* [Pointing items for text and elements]
* begin *

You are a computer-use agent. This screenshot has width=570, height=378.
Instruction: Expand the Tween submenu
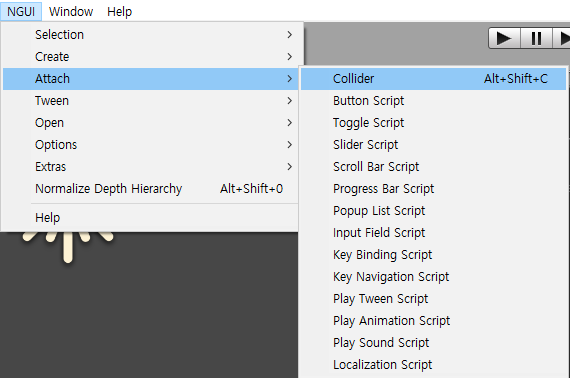(x=151, y=101)
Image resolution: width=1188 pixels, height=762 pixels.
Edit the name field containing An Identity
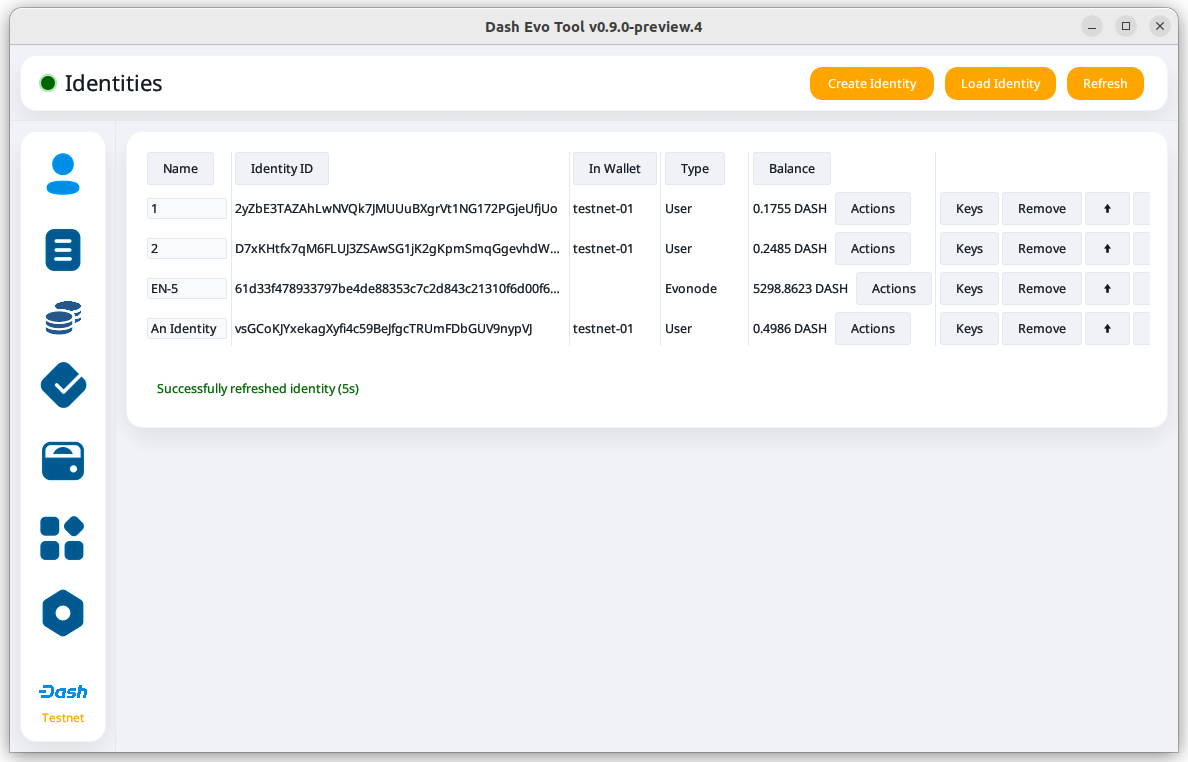[x=186, y=329]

* end *

* [WHAT TO DO]
Please count the lines in the items above that contain the word "height" and give only the number.

* [TASK RESULT]
2